The problem with refraction on coarse grids

Another issue is the accuracy with which the turning rate is computed on coarse grids. In SWAN this turning rate is computed as follows (see also Eq. (3.69))

  $$c_\theta = \frac{\sigma}{\sinh \,2kh} \left( \frac{\partial h}{\partial x}\sin \theta - \frac{\partial h}{\partial y}\cos \theta \right)$$ (3.80)

Here, wave refraction can only be caused by depth variation. As an alternative, the turning rate can be formulated in terms of phase velocity as follows (see Holthuijsen, 2007, pg. 210)

  $$c_\theta = -\frac{c_g}{c} \frac{\partial c}{\partial m}$$ (3.81)

or

  $$c_\theta = \frac{c_g}{c} \left( \frac{\partial c}{\partial x}\sin \theta - \frac{\partial c}{\partial y}\cos \theta \right)$$ (3.82)

An advantage of this formula is that refraction due to mud (non-rigid seafloor) can be included, which is implemented in SWAN version 41.01. Although these formulas are identical, they differ in result due to numerics. The first one, Eq. (3.80), seems to be rather inaccurate at relative coarse grids with steep bottom slopes. Experiments suggested that Eq. (3.82) with coarse resolution yields results that are similar to those using Eq. (3.82) or Eq. (3.80) with high resolution. By contrast, approximation based on Eq. (3.80) with coarse resolution yields considerably different $-$ often inaccurate $-$ result. Therefore, Eq. (3.80) is replaced by Eq. (3.82) since version 41.01AB.

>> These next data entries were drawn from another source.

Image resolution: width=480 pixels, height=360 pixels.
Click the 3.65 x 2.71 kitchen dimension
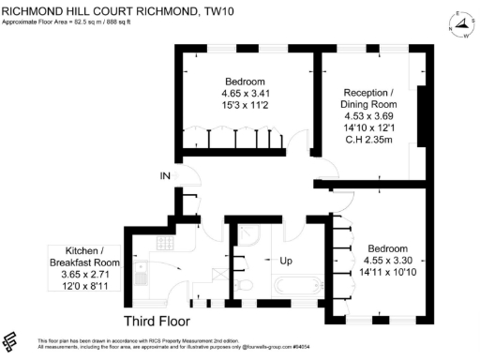85,275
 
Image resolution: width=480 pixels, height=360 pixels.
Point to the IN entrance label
165,176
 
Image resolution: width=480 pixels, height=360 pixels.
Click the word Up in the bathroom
278,258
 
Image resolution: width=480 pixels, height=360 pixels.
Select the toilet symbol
242,285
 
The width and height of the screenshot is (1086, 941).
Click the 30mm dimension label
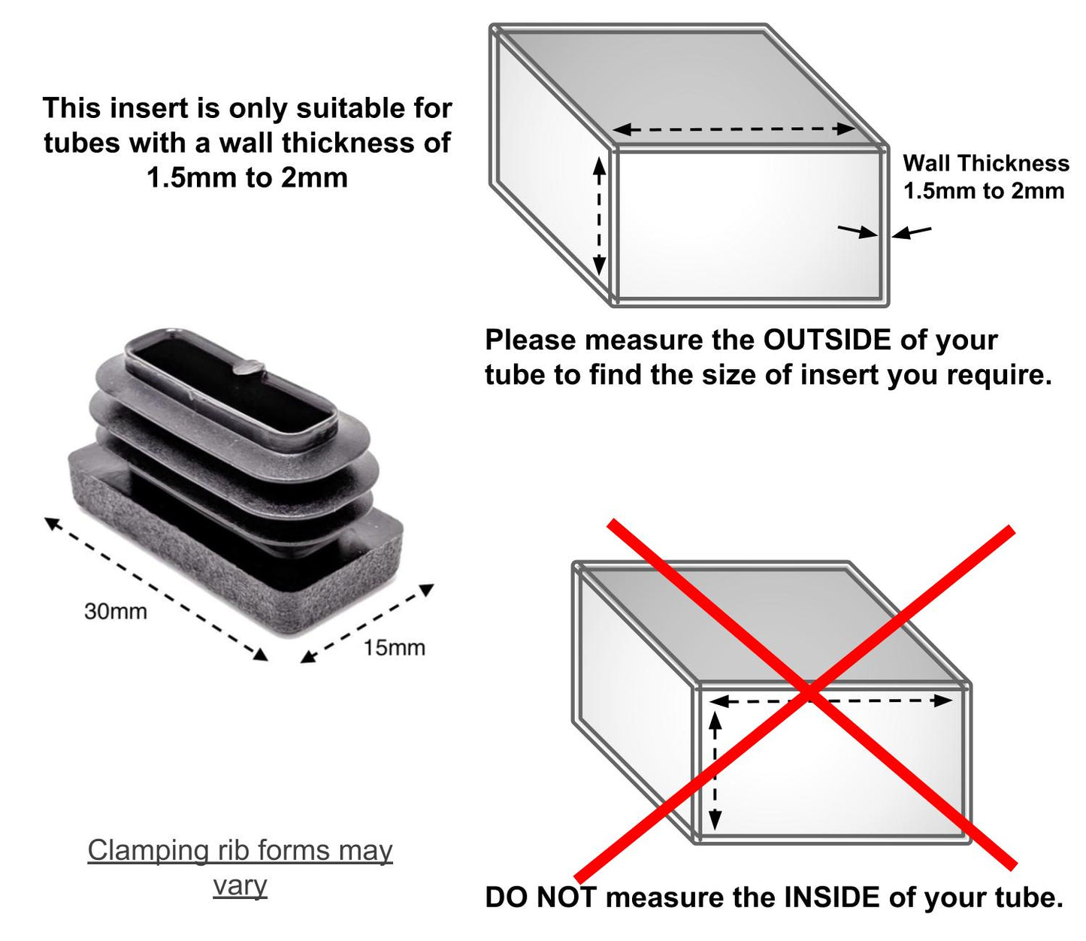(115, 611)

Till version 41.01A, the derivative $\partial h/\partial x$ or $\partial c/\partial x$ has been approximated using a first order backward difference scheme, for both structured and unstructured grids,

  $$\frac{\partial c}{\partial x} \approx \frac{c_{i,j} - c_{i-1,j}}{\Delta x}$$ (3.83)

see Figure 3.4 for the used stencil. Note that grid point $(i,j)$ is the shallowest one. This approximation appeared to be rather inaccurate at coarse grids as well. Moreover, it can also lead to non-physical asymmetry in turning rate, and therefore wave energy. Therefore, since version 41.01AB, second order central differences are applied as follows

  $$\frac{\partial c}{\partial x} \approx \frac{c_{i+1,j} - c_{i-1,j}}{2\Delta x}$$ (3.84)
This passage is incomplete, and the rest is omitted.